An important change in leadership is taking place in Asia whereby China is no longer the most compelling growth story. John Thomas explains, identifying 3 ETFs and currency plays that allow traders and investors to capitalize on today’s key global market trends.

Today we’re talking about trading foreign markets with John Thomas, and John, you have a lot of experience in Asia as an analyst and also as an investor, so give us your perspective on that market.

Well, China, obviously, has been the great place for the last 30 years, it will continue for a few more, but the big economic growth driver in Asia is shifting from China to India. 

The reason is that China has pretty much built out their infrastructure; India is only just getting started.

India is much cheaper. Their per-capita standard of living is half of what China’s is, so I would go with Indian ETFs from here on.

China is becoming a different story. They are emerging into a consumer society, so that changes the mix of investments you want to be making in China from infrastructure related to consumer-spending related. 

So, those are the big trends in China and India and the rest of Asia, for that matter, and those will continue for another decade.

Were there any particular ETFs that you believe have some good long-term potential? 

Well, Hong Kong dollars, the Hong Kong ETF is a good one [iShares MSCI Hong Kong Index Fund (EWH)]. The Indian ETF, which is the Powershares India Portfolio (PIN), is a good one, and Vietnam, the Market Vectors Vietnam ETF (VNM).

Vietnam is where China is doing their offshoring because the wages in China are rising. The ones in Vietnam are only 25% of what Chinese wages are, so that is a long-term opportunity also. 

Now, how about Europe? Obviously, that’s gotten a whole lot of attention in recent months. What’s your perspective on that region?

Well, obviously the trade of the year there was with regard to short the European banks, but they’re down 80% now. I would steer clear of Europe for the time being until their sovereign debt problem is solved; until we get more transparency from the banks. 

What the European crisis is doing though is taking great world-class companies like BMW (BAMXF), like Daimler AG (DDAIY), and just absolutely beating them up. So, it will be an opportunity to buy the highest-quality German blue chips once the dust settles, but that time is not yet.

And what signals should an investor look for to know that the time might be right to make a buy in some of these?

In the case of Europe, it will be easy because there will be an announcement: “We have settled this. We have created these bonds to float throughout Europe to refinance the bad debts of the weaker countries.” That will be your all-clear signal, but you could be having a long wait for that one.

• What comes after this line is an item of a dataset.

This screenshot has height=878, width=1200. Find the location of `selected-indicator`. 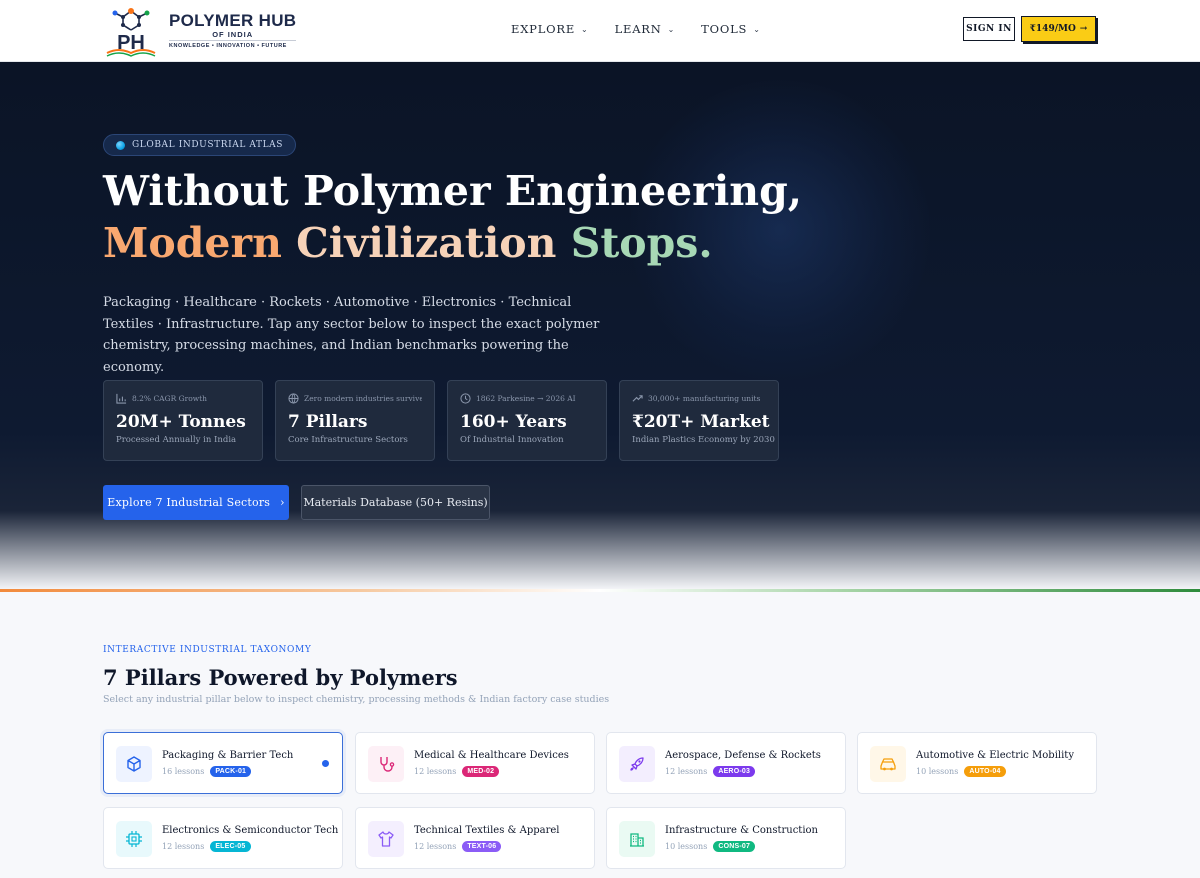

selected-indicator is located at coordinates (326, 764).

How about on the currency front? Any trades in that regard?

Well, you want to short the euro; short the daylights out of the euro while this crisis is outstanding. 

We’ve been shorting euro since 1.45; it got all the way down to 1.34 (at time of interview). If they don’t clear this up in the next year, you could see one to one against the dollar, which implies another 25% depreciation of the euro against the US dollar. 

John, do you own any of these ETFs you mentioned?

I don’t own them personally, but I do manage family assets that have positions in India and China.